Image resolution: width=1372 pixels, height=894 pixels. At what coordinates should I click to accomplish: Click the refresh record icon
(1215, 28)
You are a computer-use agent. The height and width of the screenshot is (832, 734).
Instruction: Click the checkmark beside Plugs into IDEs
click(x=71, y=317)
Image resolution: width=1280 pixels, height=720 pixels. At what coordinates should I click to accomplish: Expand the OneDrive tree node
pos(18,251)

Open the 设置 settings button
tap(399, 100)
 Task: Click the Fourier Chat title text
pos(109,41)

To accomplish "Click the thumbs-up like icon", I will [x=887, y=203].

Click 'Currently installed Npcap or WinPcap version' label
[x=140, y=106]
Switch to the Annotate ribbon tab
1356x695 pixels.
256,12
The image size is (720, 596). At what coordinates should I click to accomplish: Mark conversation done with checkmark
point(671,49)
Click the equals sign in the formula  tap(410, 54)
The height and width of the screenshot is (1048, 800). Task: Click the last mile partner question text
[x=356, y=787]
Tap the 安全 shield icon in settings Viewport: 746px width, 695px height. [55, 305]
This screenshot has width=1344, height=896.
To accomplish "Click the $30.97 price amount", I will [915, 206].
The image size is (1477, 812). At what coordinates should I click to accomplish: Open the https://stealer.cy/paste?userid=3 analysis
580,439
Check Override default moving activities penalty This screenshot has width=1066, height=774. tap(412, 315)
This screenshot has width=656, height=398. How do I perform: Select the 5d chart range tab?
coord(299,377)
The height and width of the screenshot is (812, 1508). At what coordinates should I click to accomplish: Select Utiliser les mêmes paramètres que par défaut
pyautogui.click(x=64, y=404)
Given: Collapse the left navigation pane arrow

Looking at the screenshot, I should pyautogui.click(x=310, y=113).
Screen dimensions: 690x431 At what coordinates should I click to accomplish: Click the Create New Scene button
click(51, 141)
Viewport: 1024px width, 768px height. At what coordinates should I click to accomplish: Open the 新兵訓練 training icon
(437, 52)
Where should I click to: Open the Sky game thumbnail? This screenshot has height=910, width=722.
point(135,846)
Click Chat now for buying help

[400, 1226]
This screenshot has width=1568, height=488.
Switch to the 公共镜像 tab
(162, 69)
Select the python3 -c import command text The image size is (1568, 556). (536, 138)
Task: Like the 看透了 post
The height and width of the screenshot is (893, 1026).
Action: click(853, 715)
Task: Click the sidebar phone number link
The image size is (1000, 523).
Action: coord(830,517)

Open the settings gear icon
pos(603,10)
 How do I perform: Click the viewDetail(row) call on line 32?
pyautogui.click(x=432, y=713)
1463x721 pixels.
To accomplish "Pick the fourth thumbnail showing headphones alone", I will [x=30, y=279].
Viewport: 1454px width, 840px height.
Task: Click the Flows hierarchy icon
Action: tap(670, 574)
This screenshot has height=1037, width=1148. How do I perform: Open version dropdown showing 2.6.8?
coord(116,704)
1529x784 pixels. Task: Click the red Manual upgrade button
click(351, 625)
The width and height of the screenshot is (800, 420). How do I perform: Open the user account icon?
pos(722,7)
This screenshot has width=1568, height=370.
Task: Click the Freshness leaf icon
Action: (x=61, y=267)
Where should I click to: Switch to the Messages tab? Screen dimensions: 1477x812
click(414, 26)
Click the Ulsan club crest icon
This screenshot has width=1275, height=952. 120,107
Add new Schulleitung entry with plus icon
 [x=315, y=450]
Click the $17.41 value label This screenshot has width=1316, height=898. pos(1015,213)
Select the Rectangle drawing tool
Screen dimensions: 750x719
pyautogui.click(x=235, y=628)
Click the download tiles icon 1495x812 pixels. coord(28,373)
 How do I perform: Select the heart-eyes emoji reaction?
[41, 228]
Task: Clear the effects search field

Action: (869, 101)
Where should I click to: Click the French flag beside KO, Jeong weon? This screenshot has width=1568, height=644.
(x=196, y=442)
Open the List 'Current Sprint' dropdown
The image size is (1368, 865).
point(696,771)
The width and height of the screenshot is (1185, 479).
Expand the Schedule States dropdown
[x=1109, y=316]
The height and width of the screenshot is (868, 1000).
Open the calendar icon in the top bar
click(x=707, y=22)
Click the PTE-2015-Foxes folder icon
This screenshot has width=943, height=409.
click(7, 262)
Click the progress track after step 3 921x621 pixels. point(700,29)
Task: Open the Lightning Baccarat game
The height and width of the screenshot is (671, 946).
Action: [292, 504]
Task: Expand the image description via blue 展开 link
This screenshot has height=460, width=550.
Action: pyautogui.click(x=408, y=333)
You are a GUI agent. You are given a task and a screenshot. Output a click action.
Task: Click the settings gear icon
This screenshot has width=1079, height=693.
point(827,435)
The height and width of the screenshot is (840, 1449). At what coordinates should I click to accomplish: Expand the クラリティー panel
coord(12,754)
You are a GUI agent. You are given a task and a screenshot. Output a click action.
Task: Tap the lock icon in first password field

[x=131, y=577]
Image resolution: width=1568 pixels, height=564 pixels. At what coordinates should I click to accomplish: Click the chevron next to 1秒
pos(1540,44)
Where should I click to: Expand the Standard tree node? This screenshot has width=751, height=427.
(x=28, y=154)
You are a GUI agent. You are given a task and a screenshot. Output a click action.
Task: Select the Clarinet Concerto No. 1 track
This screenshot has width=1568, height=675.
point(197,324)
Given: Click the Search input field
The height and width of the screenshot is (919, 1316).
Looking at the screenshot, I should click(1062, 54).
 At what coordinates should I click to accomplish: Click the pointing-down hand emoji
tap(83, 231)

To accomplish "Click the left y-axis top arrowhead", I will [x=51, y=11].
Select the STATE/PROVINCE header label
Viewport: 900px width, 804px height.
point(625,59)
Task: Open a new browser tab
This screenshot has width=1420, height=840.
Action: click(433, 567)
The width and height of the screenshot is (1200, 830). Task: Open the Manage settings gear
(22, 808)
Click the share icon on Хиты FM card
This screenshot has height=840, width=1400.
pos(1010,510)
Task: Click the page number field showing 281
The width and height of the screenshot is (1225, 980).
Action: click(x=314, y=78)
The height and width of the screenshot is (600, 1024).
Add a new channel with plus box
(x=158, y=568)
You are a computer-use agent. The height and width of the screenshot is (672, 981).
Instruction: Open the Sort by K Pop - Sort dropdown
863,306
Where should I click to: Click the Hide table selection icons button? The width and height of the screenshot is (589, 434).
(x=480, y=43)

» EXERCISE AIM:
Taking the material above, extract exactly and only the lines from the line with "Where should I click to: Click the French" to the line with "Click the PTE-2015-Foxes folder icon", inclusive of both.

» FINAL ANSWER:
Where should I click to: Click the French flag beside KO, Jeong weon? This screenshot has width=1568, height=644.
(x=196, y=442)
Open the List 'Current Sprint' dropdown
The image size is (1368, 865).
point(696,771)
The width and height of the screenshot is (1185, 479).
Expand the Schedule States dropdown
[x=1109, y=316]
The height and width of the screenshot is (868, 1000).
Open the calendar icon in the top bar
click(x=707, y=22)
Click the PTE-2015-Foxes folder icon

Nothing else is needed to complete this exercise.